EXERCISE DIRECTIONS —
The span to copy runs from the line containing "Screen dimensions: 1360x768" to the last line below. Copy it exactly, with nothing else.

(Collected data entries)
******************************
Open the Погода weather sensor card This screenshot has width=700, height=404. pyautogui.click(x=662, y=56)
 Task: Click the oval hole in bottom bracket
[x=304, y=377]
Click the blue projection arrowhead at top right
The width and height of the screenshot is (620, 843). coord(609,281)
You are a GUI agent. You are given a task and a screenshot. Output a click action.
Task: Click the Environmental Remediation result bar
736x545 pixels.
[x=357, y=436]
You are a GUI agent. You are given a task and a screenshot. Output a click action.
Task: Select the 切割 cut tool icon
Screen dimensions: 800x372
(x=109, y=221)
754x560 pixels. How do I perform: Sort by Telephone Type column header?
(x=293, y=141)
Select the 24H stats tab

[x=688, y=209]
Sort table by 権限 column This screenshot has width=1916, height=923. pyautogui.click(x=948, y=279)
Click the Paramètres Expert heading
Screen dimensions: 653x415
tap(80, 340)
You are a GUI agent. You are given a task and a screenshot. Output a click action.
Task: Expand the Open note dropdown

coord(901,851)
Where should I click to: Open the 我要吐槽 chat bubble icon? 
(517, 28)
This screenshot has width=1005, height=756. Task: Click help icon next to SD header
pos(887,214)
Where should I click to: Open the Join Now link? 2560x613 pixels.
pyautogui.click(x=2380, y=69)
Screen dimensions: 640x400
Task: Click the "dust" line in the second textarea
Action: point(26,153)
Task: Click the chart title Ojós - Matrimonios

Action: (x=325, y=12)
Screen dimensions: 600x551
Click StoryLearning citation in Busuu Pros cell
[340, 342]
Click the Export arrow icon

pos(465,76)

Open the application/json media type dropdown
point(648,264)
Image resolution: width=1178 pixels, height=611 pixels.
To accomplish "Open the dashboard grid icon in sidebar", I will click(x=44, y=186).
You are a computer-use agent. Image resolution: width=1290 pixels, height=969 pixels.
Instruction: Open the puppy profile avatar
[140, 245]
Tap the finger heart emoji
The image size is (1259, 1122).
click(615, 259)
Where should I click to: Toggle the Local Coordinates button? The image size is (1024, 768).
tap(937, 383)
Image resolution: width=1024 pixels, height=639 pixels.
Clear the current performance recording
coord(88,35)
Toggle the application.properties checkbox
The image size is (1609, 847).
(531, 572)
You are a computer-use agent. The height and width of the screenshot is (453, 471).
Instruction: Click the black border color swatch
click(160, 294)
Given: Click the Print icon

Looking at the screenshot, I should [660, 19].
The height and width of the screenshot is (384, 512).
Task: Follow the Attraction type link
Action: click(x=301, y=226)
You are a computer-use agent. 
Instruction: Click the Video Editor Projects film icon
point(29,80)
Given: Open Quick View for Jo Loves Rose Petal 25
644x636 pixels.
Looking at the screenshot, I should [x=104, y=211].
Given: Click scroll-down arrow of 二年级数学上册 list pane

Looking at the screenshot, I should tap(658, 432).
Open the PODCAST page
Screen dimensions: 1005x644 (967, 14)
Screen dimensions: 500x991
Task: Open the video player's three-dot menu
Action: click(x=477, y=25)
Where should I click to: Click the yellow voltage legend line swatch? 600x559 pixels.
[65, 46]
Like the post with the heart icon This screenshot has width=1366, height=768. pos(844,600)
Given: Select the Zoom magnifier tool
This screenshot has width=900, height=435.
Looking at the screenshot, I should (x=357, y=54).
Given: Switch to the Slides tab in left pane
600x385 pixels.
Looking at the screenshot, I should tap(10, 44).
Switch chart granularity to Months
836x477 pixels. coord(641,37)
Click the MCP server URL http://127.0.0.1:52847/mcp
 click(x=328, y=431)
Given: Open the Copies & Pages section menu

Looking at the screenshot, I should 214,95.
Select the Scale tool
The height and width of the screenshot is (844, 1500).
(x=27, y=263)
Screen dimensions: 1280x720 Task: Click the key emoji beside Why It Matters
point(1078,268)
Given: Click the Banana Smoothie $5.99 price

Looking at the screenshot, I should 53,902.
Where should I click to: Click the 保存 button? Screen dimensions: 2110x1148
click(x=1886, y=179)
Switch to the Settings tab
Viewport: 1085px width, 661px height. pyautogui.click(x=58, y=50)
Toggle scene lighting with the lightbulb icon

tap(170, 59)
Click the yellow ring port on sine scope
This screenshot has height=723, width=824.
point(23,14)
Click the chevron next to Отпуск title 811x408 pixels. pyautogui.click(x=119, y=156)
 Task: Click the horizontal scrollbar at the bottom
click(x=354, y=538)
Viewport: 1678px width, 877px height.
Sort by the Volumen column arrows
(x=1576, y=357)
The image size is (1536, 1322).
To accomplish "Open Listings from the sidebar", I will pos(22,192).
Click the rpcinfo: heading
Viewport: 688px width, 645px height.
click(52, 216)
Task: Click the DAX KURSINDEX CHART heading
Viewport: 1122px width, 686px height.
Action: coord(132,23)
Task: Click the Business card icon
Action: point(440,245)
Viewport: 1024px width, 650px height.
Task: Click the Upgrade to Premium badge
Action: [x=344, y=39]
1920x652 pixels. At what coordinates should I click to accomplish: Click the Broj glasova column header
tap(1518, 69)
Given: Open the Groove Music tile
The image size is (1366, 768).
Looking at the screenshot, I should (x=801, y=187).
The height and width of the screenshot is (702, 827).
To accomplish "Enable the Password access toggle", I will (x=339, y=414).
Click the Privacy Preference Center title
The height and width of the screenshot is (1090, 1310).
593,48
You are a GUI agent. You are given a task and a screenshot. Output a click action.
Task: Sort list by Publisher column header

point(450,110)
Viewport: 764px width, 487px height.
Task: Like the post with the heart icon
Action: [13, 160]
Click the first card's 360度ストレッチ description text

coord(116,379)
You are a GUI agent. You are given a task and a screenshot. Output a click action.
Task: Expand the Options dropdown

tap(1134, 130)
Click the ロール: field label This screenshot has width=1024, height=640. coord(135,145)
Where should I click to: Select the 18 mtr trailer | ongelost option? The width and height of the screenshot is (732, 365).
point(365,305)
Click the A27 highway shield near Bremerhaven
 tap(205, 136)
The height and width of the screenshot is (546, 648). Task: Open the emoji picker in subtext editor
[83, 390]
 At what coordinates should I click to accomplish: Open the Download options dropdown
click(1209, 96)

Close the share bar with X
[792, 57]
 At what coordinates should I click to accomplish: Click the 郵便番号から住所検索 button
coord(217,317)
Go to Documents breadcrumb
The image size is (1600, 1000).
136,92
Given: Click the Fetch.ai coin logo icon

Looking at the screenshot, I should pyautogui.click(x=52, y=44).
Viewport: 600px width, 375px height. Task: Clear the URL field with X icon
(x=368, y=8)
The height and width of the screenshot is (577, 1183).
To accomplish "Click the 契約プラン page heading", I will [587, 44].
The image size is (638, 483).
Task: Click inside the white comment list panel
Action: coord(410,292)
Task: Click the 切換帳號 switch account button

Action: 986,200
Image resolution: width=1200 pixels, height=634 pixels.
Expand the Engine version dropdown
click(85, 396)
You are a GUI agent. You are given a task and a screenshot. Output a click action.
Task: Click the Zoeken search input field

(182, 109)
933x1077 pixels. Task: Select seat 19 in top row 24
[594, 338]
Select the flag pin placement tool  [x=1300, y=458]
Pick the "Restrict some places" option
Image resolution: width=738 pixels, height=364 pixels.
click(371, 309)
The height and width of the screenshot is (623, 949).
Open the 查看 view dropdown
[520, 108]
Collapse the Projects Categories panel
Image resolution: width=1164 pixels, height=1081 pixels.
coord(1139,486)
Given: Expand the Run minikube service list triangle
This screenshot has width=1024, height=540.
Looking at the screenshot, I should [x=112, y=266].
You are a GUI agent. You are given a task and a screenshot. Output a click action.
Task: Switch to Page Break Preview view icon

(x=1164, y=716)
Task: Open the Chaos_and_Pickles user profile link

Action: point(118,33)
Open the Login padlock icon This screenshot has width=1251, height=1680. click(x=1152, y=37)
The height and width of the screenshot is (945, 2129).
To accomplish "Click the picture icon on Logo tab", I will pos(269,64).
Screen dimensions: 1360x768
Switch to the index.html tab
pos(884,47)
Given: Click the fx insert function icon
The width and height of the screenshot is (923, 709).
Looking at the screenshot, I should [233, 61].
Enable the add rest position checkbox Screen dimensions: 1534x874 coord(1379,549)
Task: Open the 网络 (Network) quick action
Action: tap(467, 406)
******************************
RESPONSE TO THIS EXERCISE —
Screen dimensions: 1360x768
Switch to the index.html tab
pos(884,47)
Given: Click the fx insert function icon
The width and height of the screenshot is (923, 709).
Looking at the screenshot, I should [233, 61].
Enable the add rest position checkbox Screen dimensions: 1534x874 coord(1379,549)
Task: Open the 网络 (Network) quick action
Action: tap(467, 406)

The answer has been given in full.